958 Intermediate

958 Csv Parser

Functional Programming

Tutorial

The Problem

Implement a CSV line parser that handles quoted fields (fields containing commas or newlines wrapped in double quotes) and escaped quotes ("" inside a quoted field represents a literal "). Model the parser as a finite state machine with three states: Normal, InQuote, and AfterQuote. Implement both a simple split-only version and the full state-machine version.

🎯 Learning Outcomes

• Implement a simple CSV split using line.split(',').collect()

• Model parser state as an enum: Normal, InQuote, AfterQuote

• Drive the state machine character by character with match (&state, c)

• Handle "" escape: transition from InQuote to AfterQuote on ", then back to InQuote on another " (escaped quote) or to Normal on , (end of field)

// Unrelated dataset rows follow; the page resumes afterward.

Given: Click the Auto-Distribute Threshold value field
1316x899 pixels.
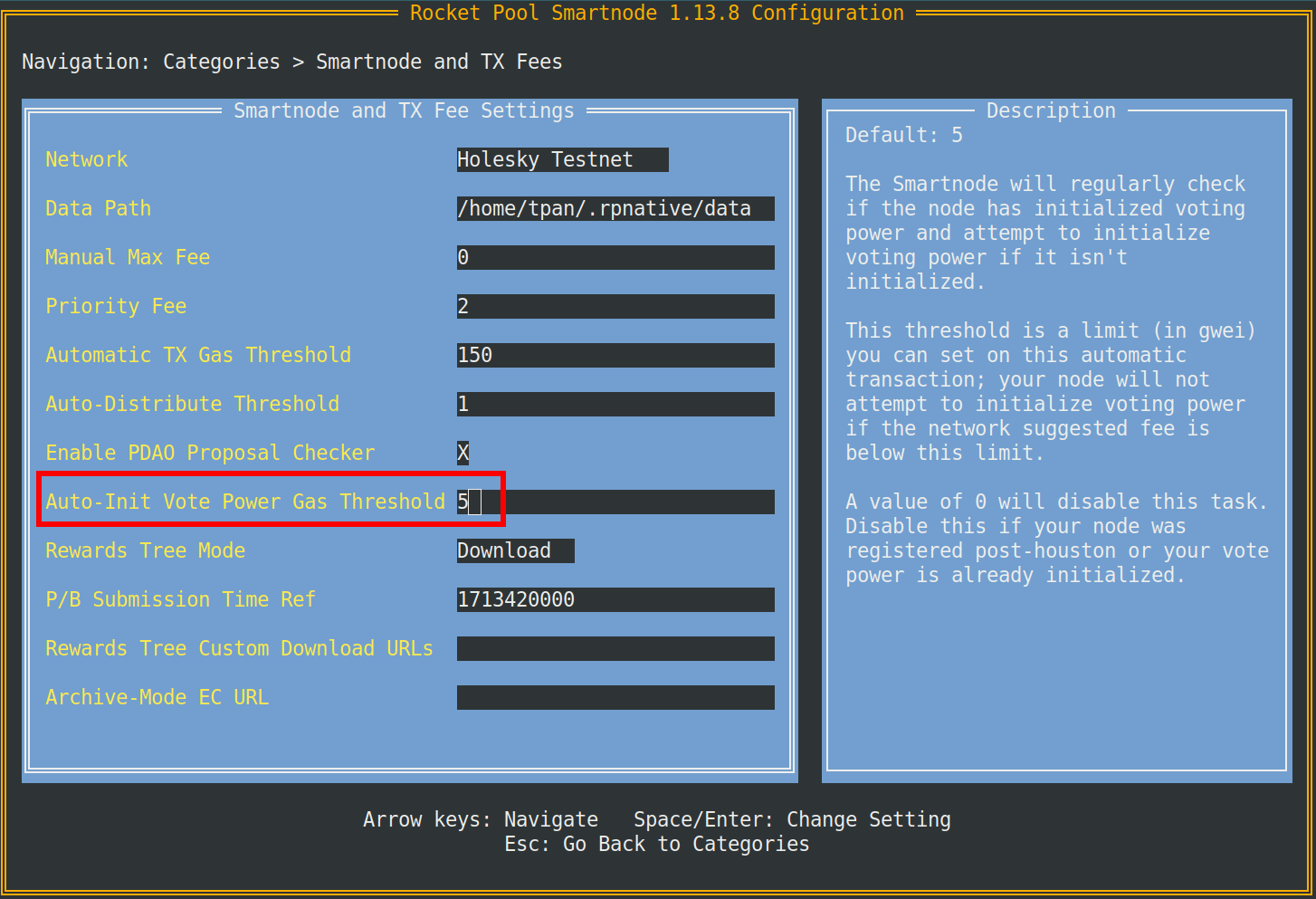Looking at the screenshot, I should click(x=615, y=404).
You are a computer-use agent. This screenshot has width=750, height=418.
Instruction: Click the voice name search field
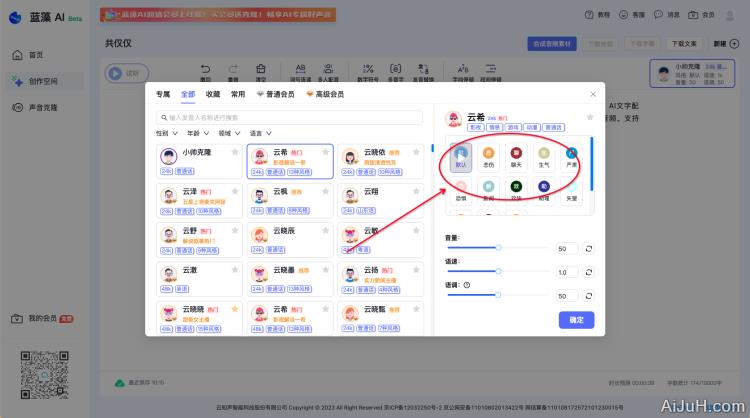tap(290, 117)
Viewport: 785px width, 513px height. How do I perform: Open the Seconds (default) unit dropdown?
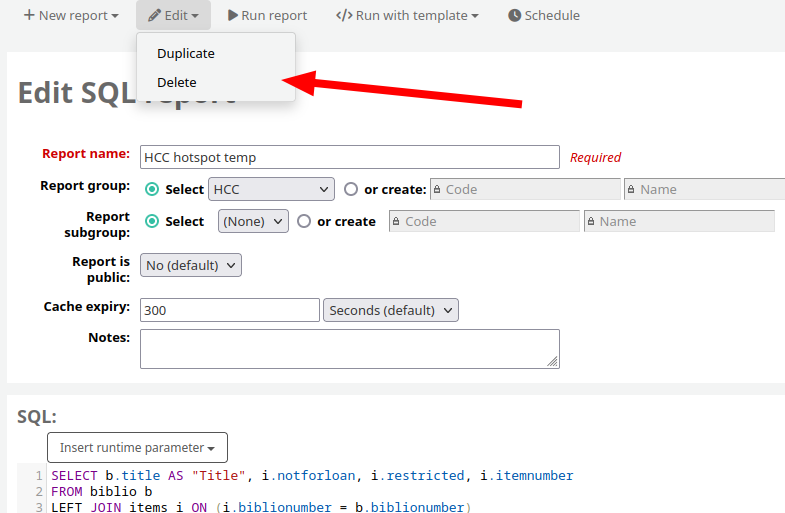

• Recognize when split(',') is insufficient and a real state machine is required

Code Example

#![allow(clippy::all)]
// 958: CSV Parser
// OCaml uses mutable Buffer + state ref; Rust uses an enum state machine with chars iterator

// Approach 1: Simple split (no quote handling)
pub fn split_simple(line: &str) -> Vec<&str> {
    line.split(',').collect()
}

// Approach 2: Full CSV state machine with quote handling
#[derive(Debug, PartialEq)]
enum State {
    Normal,
    InQuote,
    AfterQuote,
}

pub fn parse_csv_line(line: &str) -> Vec<String> {
    let mut fields: Vec<String> = Vec::new();
    let mut current = String::new();
    let mut state = State::Normal;

    for c in line.chars() {
        match (&state, c) {
            (State::Normal, '"') => {
                state = State::InQuote;
            }
            (State::Normal, ',') => {
                fields.push(current.clone());
                current.clear();
            }
            (State::Normal, c) => {
                current.push(c);
            }
            (State::InQuote, '"') => {
                state = State::AfterQuote;
            }
            (State::InQuote, c) => {
                current.push(c);
            }
            (State::AfterQuote, '"') => {
                // Escaped quote: "" inside quoted field
                current.push('"');
                state = State::InQuote;
            }
            (State::AfterQuote, ',') => {
                fields.push(current.clone());
                current.clear();
                state = State::Normal;
            }
            (State::AfterQuote, _) => {
                state = State::Normal;
            }
        }
    }
    // Push last field
    fields.push(current);
    fields
}

// Approach 3: Parse multiple rows
pub fn parse_csv(text: &str) -> Vec<Vec<String>> {
    text.lines()
        .filter(|line| !line.is_empty())
        .map(parse_csv_line)
        .collect()
}

#[cfg(test)]
mod tests {
    use super::*;

    #[test]
    fn test_simple_split() {
        assert_eq!(split_simple("a,b,c"), vec!["a", "b", "c"]);
        assert_eq!(split_simple("one"), vec!["one"]);
    }

    #[test]
    fn test_quoted_fields() {
        assert_eq!(
            parse_csv_line("\"hello\",\"world\",plain"),
            vec!["hello", "world", "plain"]
        );
    }

    #[test]
    fn test_comma_inside_quotes() {
        assert_eq!(
            parse_csv_line("\"one, two\",three"),
            vec!["one, two", "three"]
        );
    }

    #[test]
    fn test_escaped_quotes() {
        assert_eq!(
            parse_csv_line("\"say \"\"hi\"\"\",end"),
            vec!["say \"hi\"", "end"]
        );
    }

    #[test]
    fn test_empty_fields() {
        assert_eq!(parse_csv_line(",,"), vec!["", "", ""]);
        assert_eq!(parse_csv_line("a,,c"), vec!["a", "", "c"]);
    }

    #[test]
    fn test_mixed() {
        assert_eq!(
            parse_csv_line("name,\"Alice, Bob\",42"),
            vec!["name", "Alice, Bob", "42"]
        );
    }

    #[test]
    fn test_multi_row() {
        let csv = "a,b,c\n1,2,3\n\"x,y\",z,w";
        let rows = parse_csv(csv);
        assert_eq!(rows.len(), 3);
        assert_eq!(rows[0], vec!["a", "b", "c"]);
        assert_eq!(rows[2], vec!["x,y", "z", "w"]);
    }
}

(* 958: CSV Parser *)
(* Handle quoted fields, commas inside quotes, escaped quotes *)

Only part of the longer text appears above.